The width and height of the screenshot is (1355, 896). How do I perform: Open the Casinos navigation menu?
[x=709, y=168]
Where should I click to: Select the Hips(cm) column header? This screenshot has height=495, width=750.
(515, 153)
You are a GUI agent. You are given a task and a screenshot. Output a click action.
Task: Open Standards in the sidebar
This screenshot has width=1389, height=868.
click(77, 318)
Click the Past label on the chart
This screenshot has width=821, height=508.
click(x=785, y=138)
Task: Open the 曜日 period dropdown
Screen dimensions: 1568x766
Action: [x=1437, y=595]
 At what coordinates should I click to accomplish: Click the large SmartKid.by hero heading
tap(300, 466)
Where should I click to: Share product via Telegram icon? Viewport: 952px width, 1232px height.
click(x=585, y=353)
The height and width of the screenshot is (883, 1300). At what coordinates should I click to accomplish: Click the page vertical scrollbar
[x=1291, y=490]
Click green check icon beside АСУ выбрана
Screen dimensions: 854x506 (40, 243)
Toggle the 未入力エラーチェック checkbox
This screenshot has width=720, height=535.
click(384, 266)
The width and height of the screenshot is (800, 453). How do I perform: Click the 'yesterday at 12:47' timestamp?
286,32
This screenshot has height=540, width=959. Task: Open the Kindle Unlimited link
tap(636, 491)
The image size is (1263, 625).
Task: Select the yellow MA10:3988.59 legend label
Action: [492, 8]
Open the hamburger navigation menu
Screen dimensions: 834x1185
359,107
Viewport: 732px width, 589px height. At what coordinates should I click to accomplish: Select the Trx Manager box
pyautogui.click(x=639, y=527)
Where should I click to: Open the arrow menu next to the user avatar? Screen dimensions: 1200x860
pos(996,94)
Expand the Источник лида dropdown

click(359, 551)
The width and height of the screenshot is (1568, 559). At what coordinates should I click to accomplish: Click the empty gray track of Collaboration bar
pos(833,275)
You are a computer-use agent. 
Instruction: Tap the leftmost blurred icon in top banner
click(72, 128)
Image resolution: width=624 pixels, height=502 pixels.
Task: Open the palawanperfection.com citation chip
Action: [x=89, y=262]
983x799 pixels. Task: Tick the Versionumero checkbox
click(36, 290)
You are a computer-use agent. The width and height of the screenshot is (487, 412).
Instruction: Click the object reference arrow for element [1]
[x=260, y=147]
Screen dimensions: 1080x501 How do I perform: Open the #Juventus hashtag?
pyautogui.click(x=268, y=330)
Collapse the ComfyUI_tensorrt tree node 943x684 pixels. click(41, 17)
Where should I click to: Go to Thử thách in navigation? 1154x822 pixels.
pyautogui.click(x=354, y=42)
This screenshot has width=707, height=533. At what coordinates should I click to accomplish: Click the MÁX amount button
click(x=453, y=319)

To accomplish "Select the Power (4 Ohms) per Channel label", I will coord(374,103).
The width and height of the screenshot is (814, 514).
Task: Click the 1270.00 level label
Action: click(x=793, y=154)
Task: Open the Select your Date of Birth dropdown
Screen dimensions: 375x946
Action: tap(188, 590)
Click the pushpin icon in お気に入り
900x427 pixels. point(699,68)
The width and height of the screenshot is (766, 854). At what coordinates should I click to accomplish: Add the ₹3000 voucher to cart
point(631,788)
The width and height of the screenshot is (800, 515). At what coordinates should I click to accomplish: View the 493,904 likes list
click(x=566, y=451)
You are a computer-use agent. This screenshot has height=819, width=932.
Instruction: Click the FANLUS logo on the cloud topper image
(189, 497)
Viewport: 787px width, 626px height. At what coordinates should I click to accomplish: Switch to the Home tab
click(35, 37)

※

**What is being asked:** Copy out the data exactly as it stands, leaving nothing out.

**Response to this exercise:**
The width and height of the screenshot is (1355, 896). How do I perform: Open the Casinos navigation menu?
[x=709, y=168]
Where should I click to: Select the Hips(cm) column header? This screenshot has height=495, width=750.
(515, 153)
You are a GUI agent. You are given a task and a screenshot. Output a click action.
Task: Open Standards in the sidebar
This screenshot has width=1389, height=868.
click(77, 318)
Click the Past label on the chart
This screenshot has width=821, height=508.
click(x=785, y=138)
Task: Open the 曜日 period dropdown
Screen dimensions: 1568x766
Action: [x=1437, y=595]
 At what coordinates should I click to accomplish: Click the large SmartKid.by hero heading
tap(300, 466)
Where should I click to: Share product via Telegram icon? Viewport: 952px width, 1232px height.
click(x=585, y=353)
The height and width of the screenshot is (883, 1300). At what coordinates should I click to accomplish: Click the page vertical scrollbar
[x=1291, y=490]
Click green check icon beside АСУ выбрана
Screen dimensions: 854x506 (40, 243)
Toggle the 未入力エラーチェック checkbox
This screenshot has width=720, height=535.
click(384, 266)
The width and height of the screenshot is (800, 453). How do I perform: Click the 'yesterday at 12:47' timestamp?
286,32
This screenshot has height=540, width=959. Task: Open the Kindle Unlimited link
tap(636, 491)
The image size is (1263, 625).
Task: Select the yellow MA10:3988.59 legend label
Action: [492, 8]
Open the hamburger navigation menu
Screen dimensions: 834x1185
359,107
Viewport: 732px width, 589px height. At what coordinates should I click to accomplish: Select the Trx Manager box
pyautogui.click(x=639, y=527)
Where should I click to: Open the arrow menu next to the user avatar? Screen dimensions: 1200x860
pos(996,94)
Expand the Источник лида dropdown

click(359, 551)
The width and height of the screenshot is (1568, 559). At what coordinates should I click to accomplish: Click the empty gray track of Collaboration bar
pos(833,275)
You are a computer-use agent. 
Instruction: Tap the leftmost blurred icon in top banner
click(72, 128)
Image resolution: width=624 pixels, height=502 pixels.
Task: Open the palawanperfection.com citation chip
Action: [x=89, y=262]
983x799 pixels. Task: Tick the Versionumero checkbox
click(36, 290)
You are a computer-use agent. The width and height of the screenshot is (487, 412).
Instruction: Click the object reference arrow for element [1]
[x=260, y=147]
Screen dimensions: 1080x501 How do I perform: Open the #Juventus hashtag?
pyautogui.click(x=268, y=330)
Collapse the ComfyUI_tensorrt tree node 943x684 pixels. click(41, 17)
Where should I click to: Go to Thử thách in navigation? 1154x822 pixels.
pyautogui.click(x=354, y=42)
This screenshot has width=707, height=533. At what coordinates should I click to accomplish: Click the MÁX amount button
click(x=453, y=319)

To accomplish "Select the Power (4 Ohms) per Channel label", I will coord(374,103).
The width and height of the screenshot is (814, 514).
Task: Click the 1270.00 level label
Action: click(x=793, y=154)
Task: Open the Select your Date of Birth dropdown
Screen dimensions: 375x946
Action: tap(188, 590)
Click the pushpin icon in お気に入り
900x427 pixels. point(699,68)
The width and height of the screenshot is (766, 854). At what coordinates should I click to accomplish: Add the ₹3000 voucher to cart
point(631,788)
The width and height of the screenshot is (800, 515). At what coordinates should I click to accomplish: View the 493,904 likes list
click(x=566, y=451)
You are a computer-use agent. This screenshot has height=819, width=932.
Instruction: Click the FANLUS logo on the cloud topper image
(189, 497)
Viewport: 787px width, 626px height. At what coordinates should I click to accomplish: Switch to the Home tab
click(35, 37)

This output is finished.